31. Tertipu?

2.1K 356 84
                                    

"Kamu nunggu aku pulang ya?" Aku berjalan mendekat ke arah jendela kamarku yang terbuka lebar. Angin malam masuk dengan begitu leluasa, menerbangkan helaian halus rambut Renjun dengan sempurna.

Sosoknya mengangguk kaku. "Sejak kemarin, tapi kamu gak kembali ke rumah." Renjun masih menatapku begitu lekat, bagaimana kedua mata sayunya menatapku membuatku sedikit terluka.

"Huang Renjun.." perlahan aku memberanikan diri mendekatinya, menyentuh sisi wajahnya yang pucat dengan kedua tanganku. "Soal yang kemarin, aku minta maaf."

"Aku gak benar-benar menyalahkan kamu. Sungguh" aku berusaha menjelaskan, berharap Renjun mau mengerti. Aku sengaja berkata begitu kemarin hanya agar di dengar oleh Lee Jeno dan juga Lucy tentunya, aku ingin terlihat seperti dilema.

"Taera, mungkin kamu benar" Renjun berbicara dengan suara yang terdengar bergetar. "Kalau aku gak datang ke kamu.. kamu pasti gak perlu terlibat masalah seperti sekarang-"

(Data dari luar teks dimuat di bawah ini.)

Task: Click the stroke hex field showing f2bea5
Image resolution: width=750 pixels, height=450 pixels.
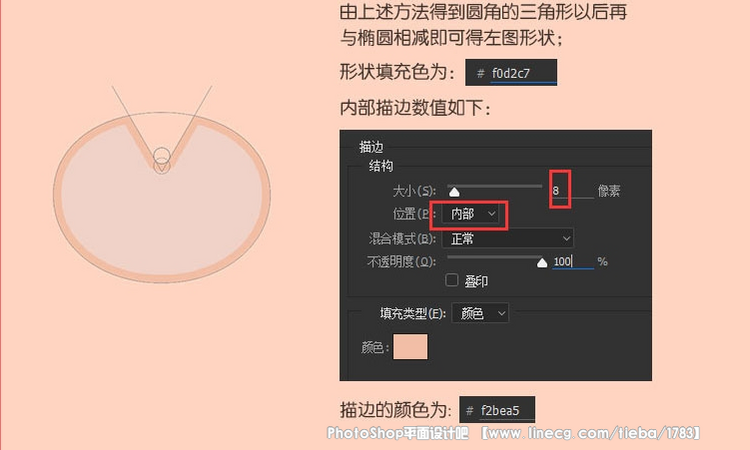Action: tap(497, 410)
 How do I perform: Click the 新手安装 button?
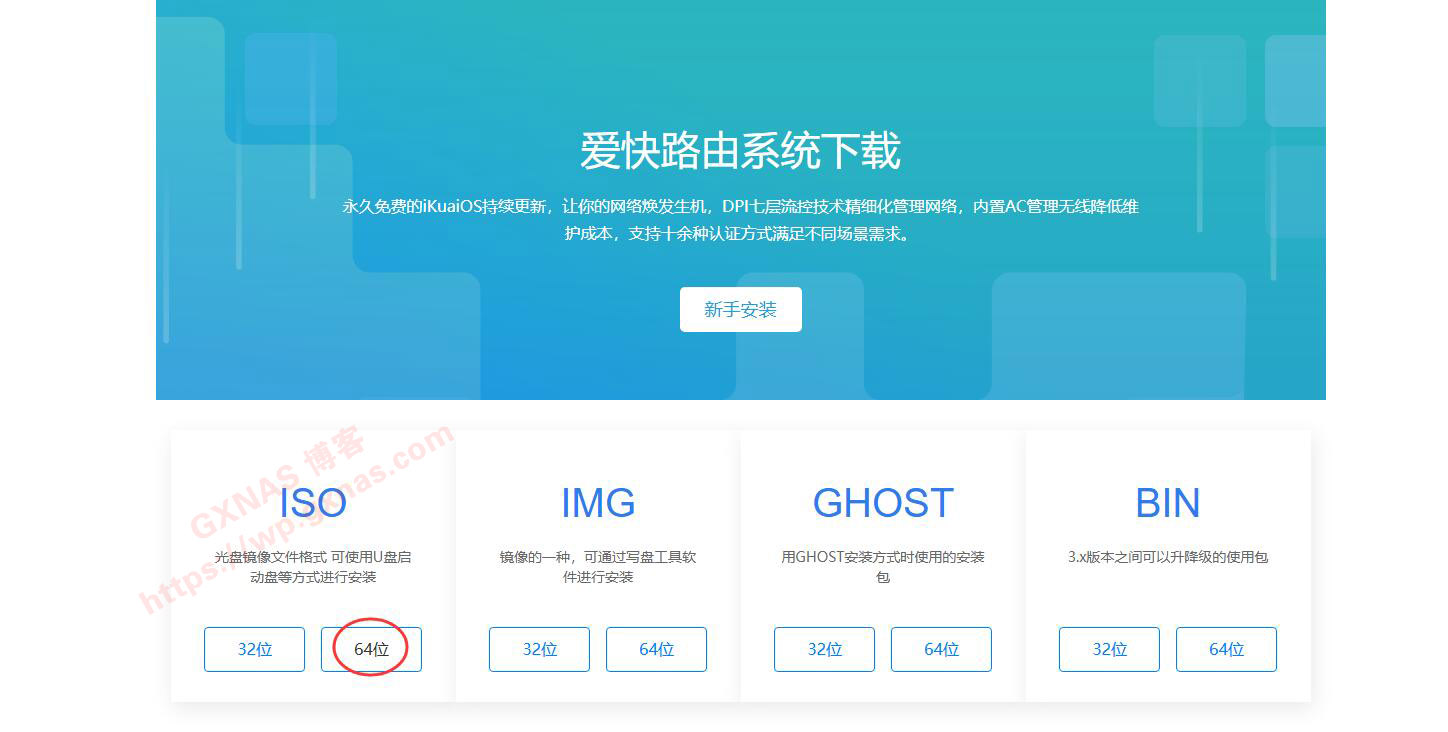(x=740, y=309)
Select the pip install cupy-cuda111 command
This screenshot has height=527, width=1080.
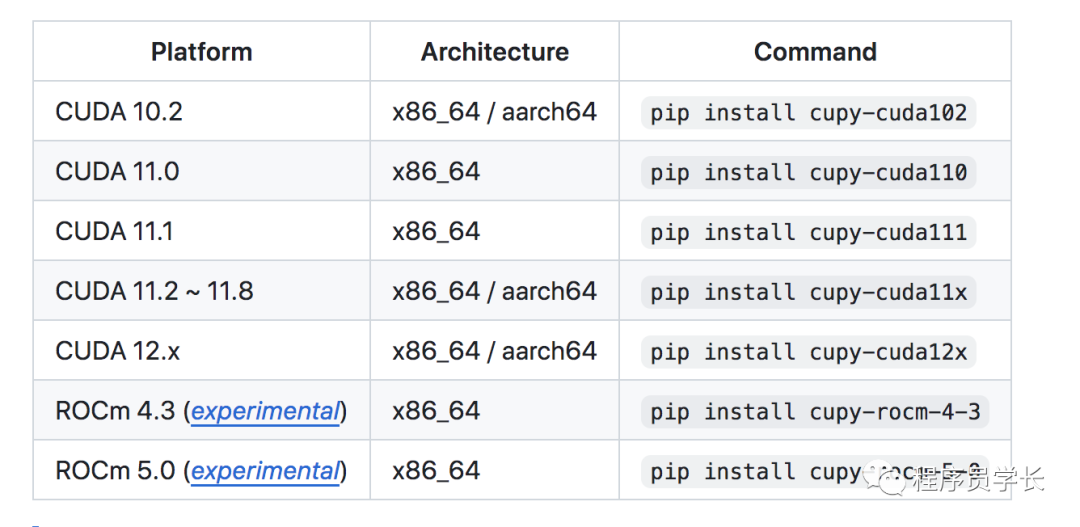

"Stop—" aku membekap mulut Renjun rapat dengan tanganku yang sudah dingin. "Kalau kamu gak datang, aku pasti masih semenyebalkan dulu."

"Kalau kamu gak ada, apa aku bakal bahagia?" Aku mengalungkan kedua tanganku di sekitar leher Renjun, memeluk tubuh dinginnya seerat yang aku bisa. Aku senang bisa melihat kamu, dan lebih senang lagi saat bisa menyentuh kamu seperti sekarang. "Jangan bicara omong kosong lagi, Okay?"

Renjun tidak menjawab ucapanku, yang dia lakukan hanya membalas pelukanku dengan melingkarkan tangannya mengelilingi tubuhku yang mungil. Tanpa sadar aku tersenyum saat merasakan perlahan dia menyandarkan kepalanya di pundakku, dan berkata "aku cuma terlalu takut."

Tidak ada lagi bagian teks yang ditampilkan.